Pruning Your Work to Maintain a Sales Focus
In your work as a salesperson. What are you focused on day to day, even right now? What is it that you are focused on? I know you're going to tell me it's revenue. You're focused on your goals, but I think you're going to have to do a little more convincing because I work with a lot of salespeople and I find that the focus isn't all that often where it ought to be. Instead, sellers often are focused on some sort of paperwork or some sort of computer data entry or some sort of chasing down the order, working with the support team, figuring out new ways to do the same old thing.
Salespeople sometimes procrastinate on the work of selling because there can be and there are so many distractions, so many other ways to spend their time without focus on what matters most. Focus on your customers and your prospects, the people who can drive that revenue to you. Without that genuine focus, you aren't going to optimize the opportunities within your sales territory. You'll always be left wanting if your focus is spread so thin that nothing truly gets done, not the way that you want it to.
In gardening, there's this little known process, one that I don't like very much known as pruning. Typically you over-plant. And then as the seedlings emerge, you plucked out or prune the ones that are crowding the others. You want there to be a certain amount of space between each plant so that it can thrive and grow. I'd like to invite you to consider pruning the work that you do, plucking out the tasks and activities that don't truly drive revenue that will give you more time and space for what does matter so that you can be more effective and the work you do.
The first year I had a straw bale garden, I was a little overzealous. I didn't quite know what to expect. I had heard that you could plant crops a little closer together than you routinely would in dirt. But I over planted and I couldn't bear the thought of pruning the little seeds that were emerging, the little seedlings. I just let them go and I planted my tomatoes too close together and my beans were too close together. The pepper plants, everything was just tight. And what I discovered was that despite the high yield you get from straw bales, if you put things too close together and you don't give them room to grow and room to breathe, they won't do as well.
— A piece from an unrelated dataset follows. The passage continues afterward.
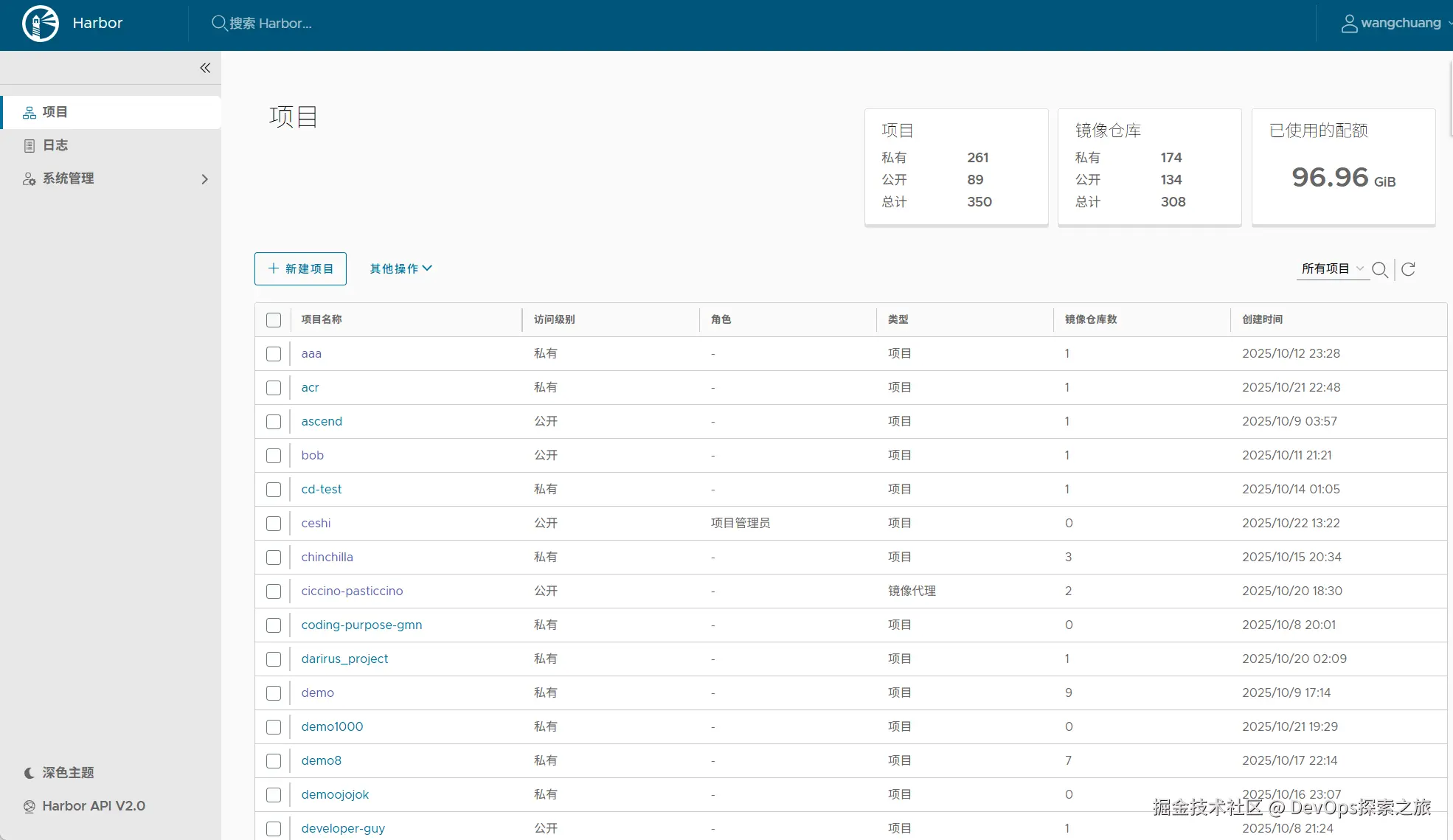This screenshot has height=840, width=1453.
Task: Open the 其他操作 dropdown
Action: 400,268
I had situations like this where my carrots in year one were growing right on top of each other. They didn't have a chance to fully develop. Now, I did have some good ones and in year two I made tremendous improvements. So I got a lot more carrots by painfully plucking out the ones that were growing into close to other ones. And although that felt like waste, it felt like throwing away something good and healthy, it really did help in the long run for the ones remaining to have the opportunity to thrive.
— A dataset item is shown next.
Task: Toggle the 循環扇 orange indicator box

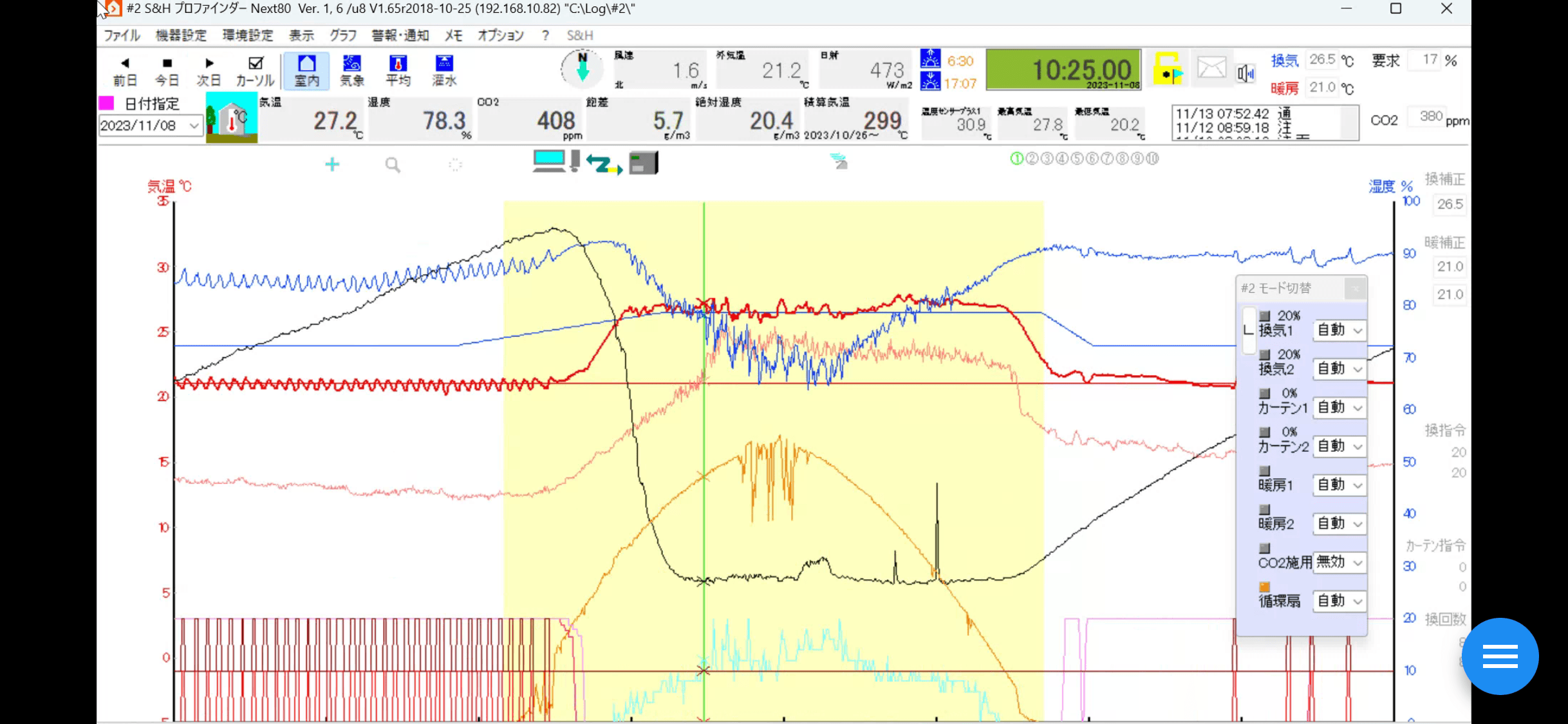Action: point(1264,587)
It's okay to cut back in the interest of making things better for everyone else who remains. In year two, I didn't plant things as close together. I gave them more room to grow and in year three, I expand it all the way out to sixty straw bales so that I could do what I had learned in the first two years. I could spread things out and I could position them appropriately so that they had what they needed. In year two. My yield was tremendously bigger than it was in year one, even though year one wasn't bad at all.
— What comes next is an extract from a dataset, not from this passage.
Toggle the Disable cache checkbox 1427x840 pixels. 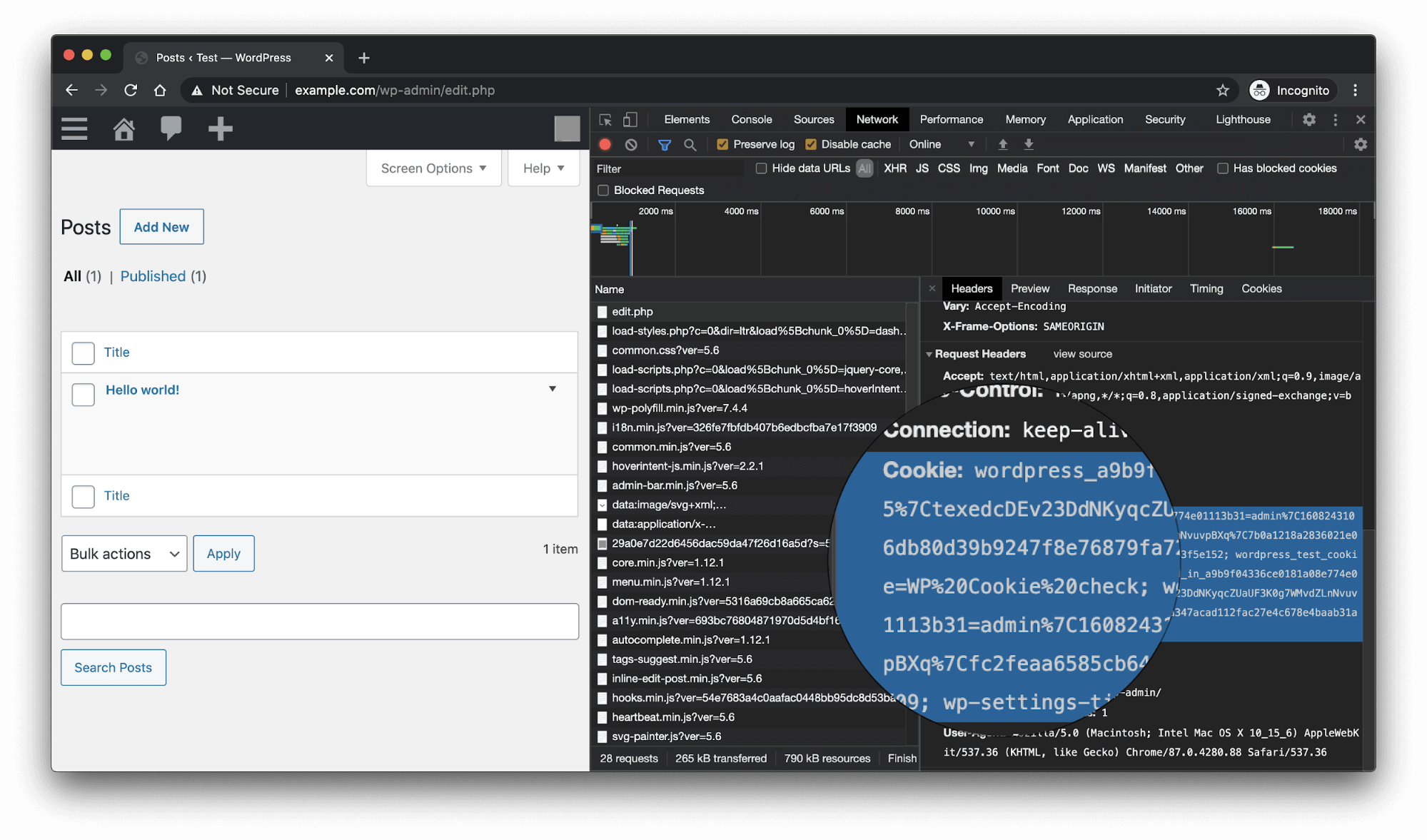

And here we are in year three, despite some very hot weather, I'm feeling quite optimistic about the way things are going to turn out. When it comes to planting in your garden in straw bales or in a traditional garden., you have to be thoughtful about where you put things, how much you put in and how you position one plant relative to another so that things don't interfere with each other. And it's the same with the work that you do, too.
If you're looking to get high yield, you've got to give the right support, the right atmosphere, the right spacing to the people that you're working with. You have to be considerate of their needs. And you'll get benefits when you do this. I took the time this year for the first time to go out and harvest the flowers that were blooming on top of my chive plants. And I harvested the chives as well that were blossoming. I put them into vinegar.
I left them in the dark for two weeks. I then strained them and have this beautiful, delicious chive vinegar, something I had never made before. It came from pruning back the plants so that they could all be healthier and would grow more chives for me throughout the rest of the summer. And it gave me an opportunity to get more out of the plant, something I never would have had if I hadn't thought about the needs of that plant and the way that it could benefit me.